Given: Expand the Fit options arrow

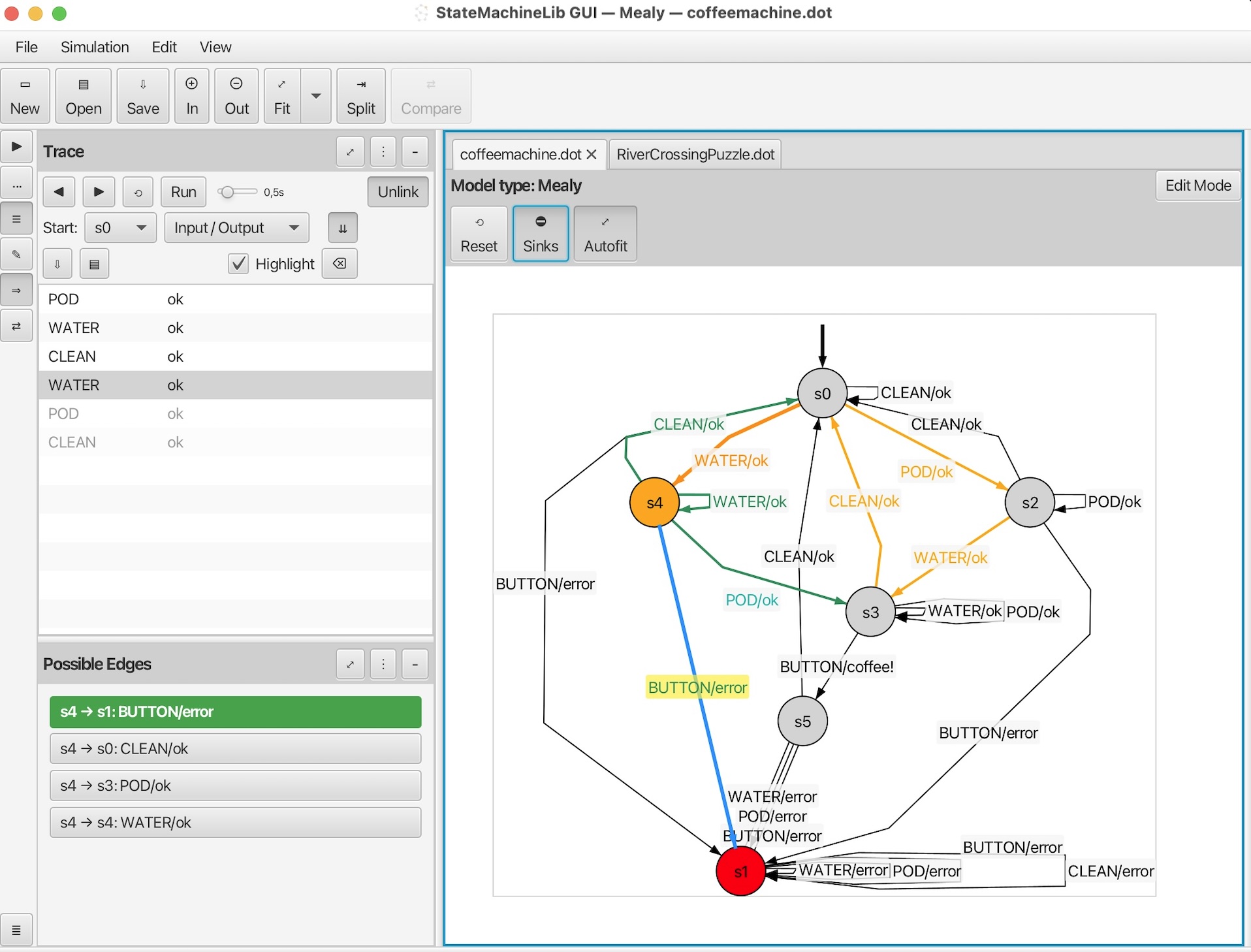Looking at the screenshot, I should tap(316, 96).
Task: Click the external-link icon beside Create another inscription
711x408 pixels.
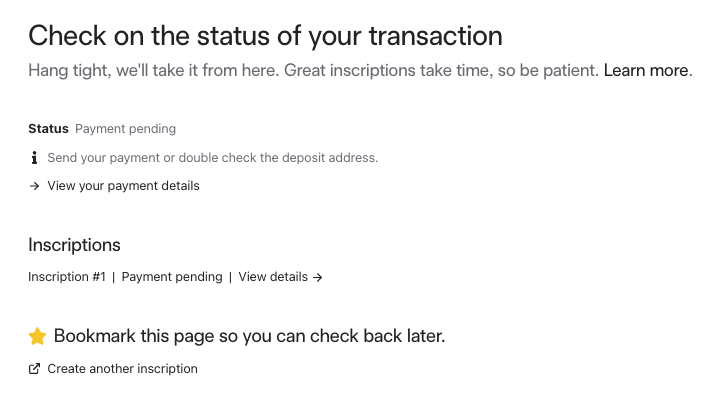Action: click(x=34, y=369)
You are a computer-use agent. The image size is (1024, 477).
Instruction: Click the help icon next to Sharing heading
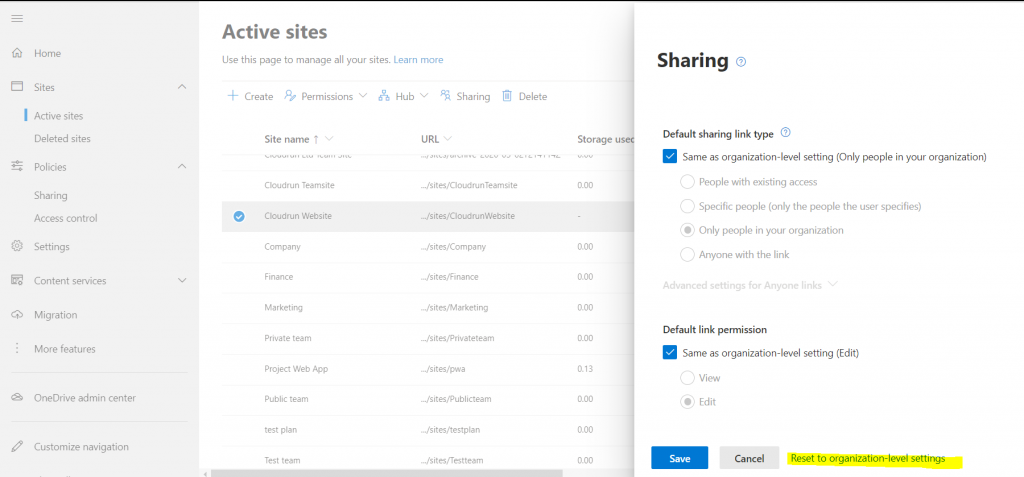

» Your objective: The task calls for every record to be transcribed exactly, with no images included.

» Exercise answer:
Given: Expand the Fit options arrow

Looking at the screenshot, I should tap(316, 96).
Task: Click the external-link icon beside Create another inscription
711x408 pixels.
Action: click(x=34, y=369)
You are a computer-use agent. The image size is (1024, 477).
Instruction: Click the help icon next to Sharing heading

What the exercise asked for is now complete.